Another part of the internet claiming fall is the Dark Academia subculture. Dark Academia is a popular subculture and aesthetic found on TikTok and Tumblr that celebrates the crossover between all things academia and all things gothic. Dark Academia is defined by a devotion to reading, writing, old libraries, tweed jacket, worn leather, and skulls. Dark Academia is a fall aesthetic mostly because of its emphasis on outerwear and the season’s association with school.
In August TikTok user @lynlapid posted a video with the text “me being sad that summer’s ending, but then remembering this style is coming soon.” The video then flashes to a bunch of images that characterize the Dark Academia aesthetic, like the one below.
The Dark Academia hashtag has over a billion views on TikTok.
Credit: TikTok: lynlapid
Dark Academia’s Bible is The Secret History by Donna Tartt which was hailed as “the most autumn book ever” by Twitter user @maryellen. The idolization of the characters in The Secret History found in the Dark Academia subculture is disturbing because the characters are varying types of problematic and all murderers. More importantly, The Secret History is a winter book. Snow is a key plot device and the narrator nearly dies from hypothermia while living in an unheated basement. If that doesn’t make something a winter book, I don’t know what does.

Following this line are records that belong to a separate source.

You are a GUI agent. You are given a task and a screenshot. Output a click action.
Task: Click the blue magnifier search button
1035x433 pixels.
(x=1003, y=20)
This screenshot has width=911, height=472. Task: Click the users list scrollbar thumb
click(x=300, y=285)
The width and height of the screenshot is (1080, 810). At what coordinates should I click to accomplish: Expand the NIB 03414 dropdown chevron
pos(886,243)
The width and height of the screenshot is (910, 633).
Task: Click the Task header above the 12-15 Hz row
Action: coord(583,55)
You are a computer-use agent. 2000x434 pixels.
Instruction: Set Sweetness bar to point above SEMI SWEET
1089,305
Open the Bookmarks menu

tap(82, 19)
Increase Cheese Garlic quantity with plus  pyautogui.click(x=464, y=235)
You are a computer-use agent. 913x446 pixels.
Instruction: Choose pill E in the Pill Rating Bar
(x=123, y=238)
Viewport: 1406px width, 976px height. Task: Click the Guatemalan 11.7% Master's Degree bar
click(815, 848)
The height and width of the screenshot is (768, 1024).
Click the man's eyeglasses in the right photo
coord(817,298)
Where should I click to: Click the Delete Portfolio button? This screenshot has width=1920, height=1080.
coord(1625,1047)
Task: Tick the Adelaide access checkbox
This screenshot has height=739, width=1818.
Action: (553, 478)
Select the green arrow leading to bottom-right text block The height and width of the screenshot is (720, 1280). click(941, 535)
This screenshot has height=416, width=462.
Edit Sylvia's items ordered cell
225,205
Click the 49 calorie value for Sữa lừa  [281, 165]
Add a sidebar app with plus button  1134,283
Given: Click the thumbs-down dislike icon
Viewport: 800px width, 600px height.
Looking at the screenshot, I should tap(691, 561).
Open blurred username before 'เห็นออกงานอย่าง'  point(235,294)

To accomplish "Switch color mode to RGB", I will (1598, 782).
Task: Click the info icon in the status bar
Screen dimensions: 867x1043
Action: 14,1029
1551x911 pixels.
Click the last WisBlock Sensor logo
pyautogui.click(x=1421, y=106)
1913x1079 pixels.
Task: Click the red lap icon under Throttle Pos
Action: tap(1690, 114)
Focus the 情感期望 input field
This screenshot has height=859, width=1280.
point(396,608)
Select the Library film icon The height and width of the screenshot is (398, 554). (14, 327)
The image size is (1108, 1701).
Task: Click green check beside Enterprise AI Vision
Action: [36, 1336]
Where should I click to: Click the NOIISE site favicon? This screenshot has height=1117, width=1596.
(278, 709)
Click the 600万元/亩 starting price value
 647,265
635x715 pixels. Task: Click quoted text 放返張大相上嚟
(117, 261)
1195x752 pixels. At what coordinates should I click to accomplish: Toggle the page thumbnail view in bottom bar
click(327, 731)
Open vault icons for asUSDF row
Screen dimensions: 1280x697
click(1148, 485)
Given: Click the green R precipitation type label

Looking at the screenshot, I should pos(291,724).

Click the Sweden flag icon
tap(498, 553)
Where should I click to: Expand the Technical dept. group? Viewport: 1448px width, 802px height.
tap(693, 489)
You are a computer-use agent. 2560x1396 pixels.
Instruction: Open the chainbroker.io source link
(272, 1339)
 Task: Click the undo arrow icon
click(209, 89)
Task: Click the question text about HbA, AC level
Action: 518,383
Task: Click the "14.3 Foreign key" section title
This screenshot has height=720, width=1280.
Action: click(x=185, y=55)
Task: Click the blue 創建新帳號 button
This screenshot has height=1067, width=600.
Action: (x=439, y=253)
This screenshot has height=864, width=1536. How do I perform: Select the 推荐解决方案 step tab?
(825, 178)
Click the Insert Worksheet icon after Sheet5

The final three of the internet’s fall darlings are rightfully the holy trinity of autumnal media: Knives Out, Gilmore Girls, and “All Too Well” by Taylor Swift. Like When Harry Met Sally, Knives Out falls in the Sweater Genre of Fall Films because of Chris Evan’s iconic cream sweater. Unlike other “fall” films, the entirety of Knives Out takes place in fall. It also doubles as a spooky movie and of course features fall foliage and rich interiors. Gilmore Girls has all the best fall stuff: a small town, studying, coffee, reading, and Milo Ventimiglia in a leather jacket. Finally, “All Too Well” is first and foremost about a scarf and features the lyric “autumn leaves falling down like pieces into place.” I’ll be waiting to celebrate fall until Taylor Swift releases her ten-minute version of “All Too Well.”
That being said, if you have to cosplay as Meg Ryan to make it through another uncertain pandemic fall by all means put on your chunkiest sweater and order a pumpkin spice latte.